Today I have decided to write a review of Frida’s Bed, a novel written by one of my favorite Croatian authors, Slavenka Drakulic. The literal translation of the original title (Frida ili o boli) is: Frida or ‘on pain’, which emphasizes one of the main themes of Drakulic’s novel: pain and love. And who could be a more suitable protagonist of such a novel than Frida Kahlo, a Mexican painter who, due to her extensive health problems that followed her during her whole life, was very well acquainted with pain. Consequently, Kahlo’s pain was a recurrent theme in her art. One could say that Drakulic’s novel studies the intricate relationship between pain and creativity.

The novel begins at Frida’s childhood and tells the story how she was stricken with polio, and how she had to deal with a lifetime of physical and psychological pain as a consequence. The author manages to write about suffering in such an elaborate, and yet raw prose, that it is transformed into something beautiful and pure, something that enriches one’s life instead of debilitating it.

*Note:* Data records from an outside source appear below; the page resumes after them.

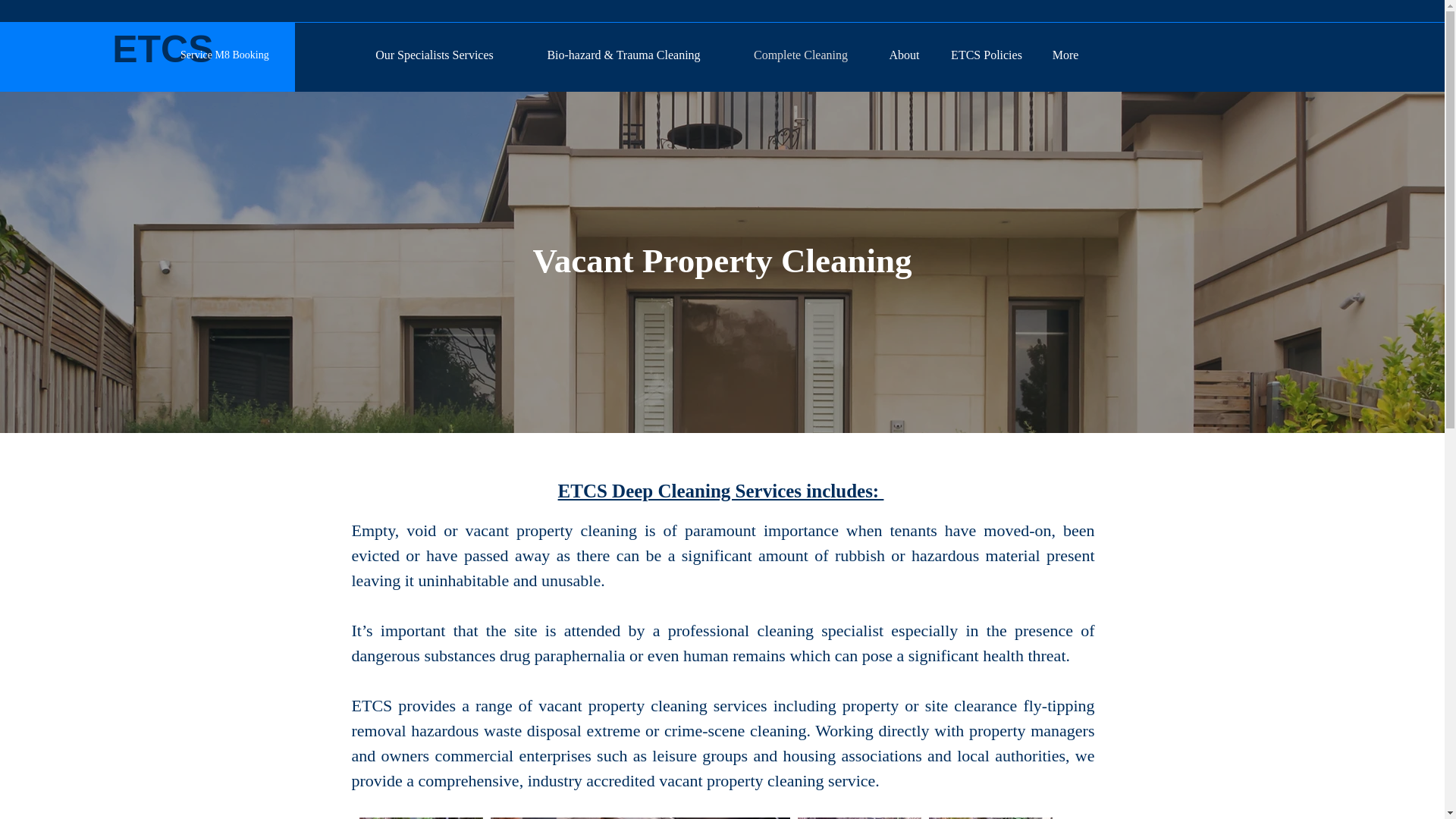
Our Specialists Services (434, 55)
ETCS Policies (986, 55)
ETCS (162, 48)
Service M8 Booking (224, 55)
About (904, 55)
Complete Cleaning (800, 55)
Given the description of an element on the screen output the (x, y) to click on. 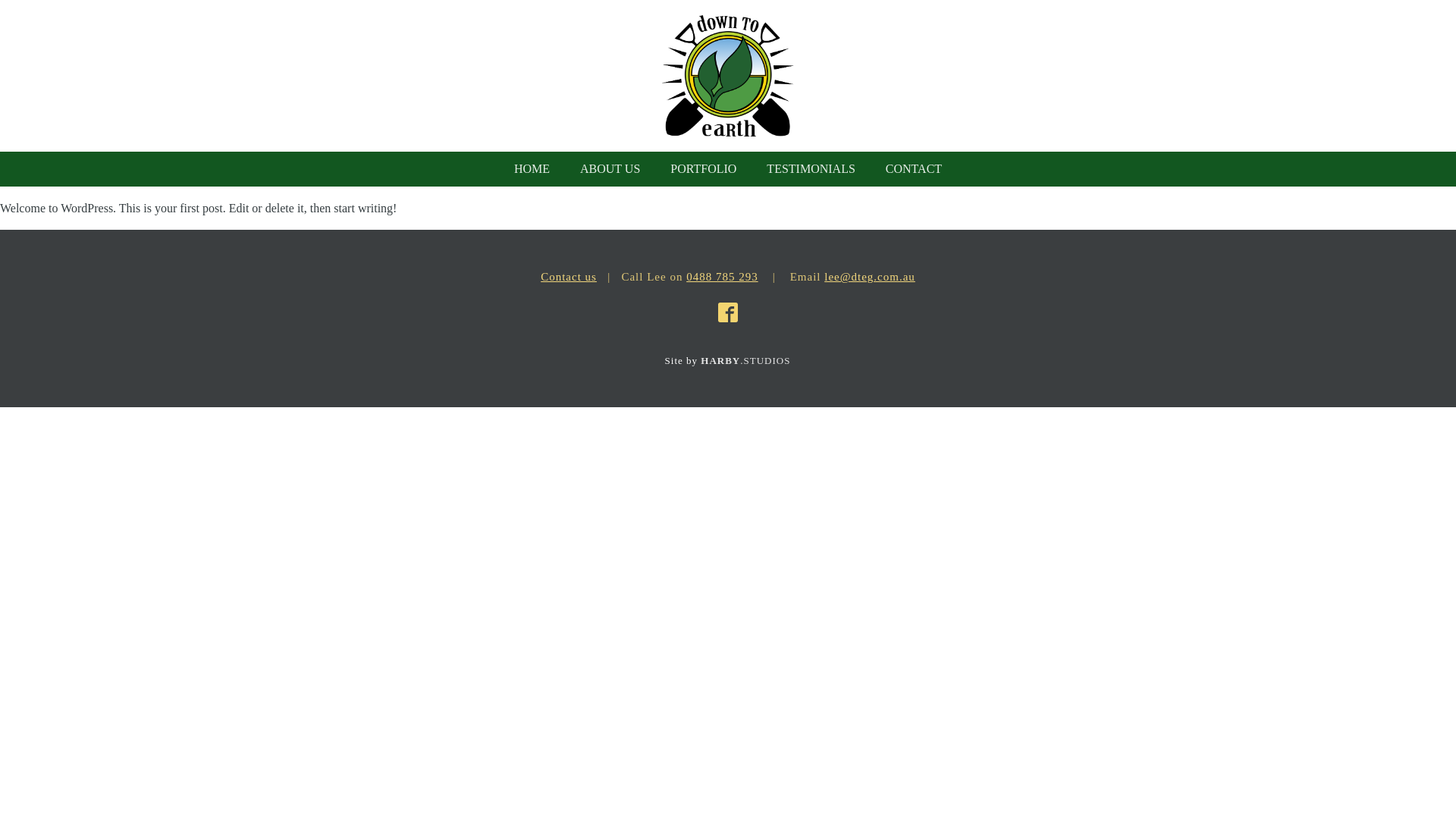
HOME Element type: text (531, 168)
lee@dteg.com.au Element type: text (869, 276)
CONTACT Element type: text (913, 168)
0488 785 293 Element type: text (722, 276)
PORTFOLIO Element type: text (703, 168)
Contact us Element type: text (568, 276)
ABOUT US Element type: text (609, 168)
HARBY.STUDIOS Element type: text (745, 360)
TESTIMONIALS Element type: text (810, 168)
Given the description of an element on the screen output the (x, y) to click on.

There are some artists whose art is a mere intellectualism, a game, an experiment: on the other hand, Frida’s art is extremely personal and her emotions can be considered to be a driving force behind her painting.

Despite all the suffering she endures, Frida’s story can also be seen as an inspiration for all those who suffer from chronic condition, to encourage them to rise above a life full of pain and to try and participate in life as actively as possible instead. Without her illness, Frida would not have become an artist she eventually came to be. However, Drakulic not only shows us Frida as the famous artist, but she also offers us an intimate portrait of the women behind the artist. The style is simple and pure, but also poetic without being melodramatic, which couldn’t have been easy to achieve considering the chosen subject.

Drakulic’s collage-style composition works very well and creates a mesmerising effect on the reader. The author has clearly done her research on the life and work of Frida Khalo, however, she also offers us her own perception of what it might have been like to be Frida, resulting not only in a historically accurate but also emotionally compelling novel.

The takeaway? Creating art, or writing, can be an excellent way to relieve physical, or emotional pain and to escape from the prison of bodily limitations.

All in all, this book was a delightful read and I highly recommend it.